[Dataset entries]
====

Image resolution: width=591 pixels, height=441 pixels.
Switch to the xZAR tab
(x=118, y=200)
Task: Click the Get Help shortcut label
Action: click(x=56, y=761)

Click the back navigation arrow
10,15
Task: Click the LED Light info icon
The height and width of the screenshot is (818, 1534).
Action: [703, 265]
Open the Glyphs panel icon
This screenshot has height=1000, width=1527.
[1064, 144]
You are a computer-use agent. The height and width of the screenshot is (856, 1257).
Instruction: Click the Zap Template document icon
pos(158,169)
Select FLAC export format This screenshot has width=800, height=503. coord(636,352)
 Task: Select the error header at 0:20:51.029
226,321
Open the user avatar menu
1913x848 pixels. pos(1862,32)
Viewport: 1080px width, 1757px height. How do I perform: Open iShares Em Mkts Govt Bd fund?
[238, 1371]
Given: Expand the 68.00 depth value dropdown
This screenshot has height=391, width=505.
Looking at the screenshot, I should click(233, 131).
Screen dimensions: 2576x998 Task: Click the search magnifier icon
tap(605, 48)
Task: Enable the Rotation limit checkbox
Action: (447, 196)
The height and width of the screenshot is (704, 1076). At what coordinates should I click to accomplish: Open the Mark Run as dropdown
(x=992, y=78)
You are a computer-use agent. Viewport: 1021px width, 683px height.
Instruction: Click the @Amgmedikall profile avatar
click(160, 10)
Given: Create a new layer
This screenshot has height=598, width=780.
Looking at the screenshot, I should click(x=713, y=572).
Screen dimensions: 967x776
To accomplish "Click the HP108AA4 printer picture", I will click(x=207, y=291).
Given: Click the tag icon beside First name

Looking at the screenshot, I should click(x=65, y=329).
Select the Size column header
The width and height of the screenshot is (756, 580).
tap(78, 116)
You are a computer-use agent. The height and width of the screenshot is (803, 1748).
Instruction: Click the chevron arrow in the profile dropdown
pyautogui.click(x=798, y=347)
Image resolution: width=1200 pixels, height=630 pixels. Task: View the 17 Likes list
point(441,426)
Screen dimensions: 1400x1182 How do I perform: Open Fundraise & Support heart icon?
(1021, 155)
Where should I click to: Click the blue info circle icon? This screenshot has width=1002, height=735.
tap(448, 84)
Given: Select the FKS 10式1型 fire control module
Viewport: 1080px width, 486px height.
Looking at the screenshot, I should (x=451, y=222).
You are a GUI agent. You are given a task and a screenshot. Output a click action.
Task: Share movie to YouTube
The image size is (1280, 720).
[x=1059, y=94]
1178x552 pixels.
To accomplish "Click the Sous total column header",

====

### PROBLEM REQUIREMENTS
Start with the first line of the data and print every line exactly. The line containing "is (856, 1257)." is the last one to include.

### WRITTEN SOLUTION
Image resolution: width=591 pixels, height=441 pixels.
Switch to the xZAR tab
(x=118, y=200)
Task: Click the Get Help shortcut label
Action: click(x=56, y=761)

Click the back navigation arrow
10,15
Task: Click the LED Light info icon
The height and width of the screenshot is (818, 1534).
Action: [703, 265]
Open the Glyphs panel icon
This screenshot has height=1000, width=1527.
[1064, 144]
You are a computer-use agent. The height and width of the screenshot is (856, 1257).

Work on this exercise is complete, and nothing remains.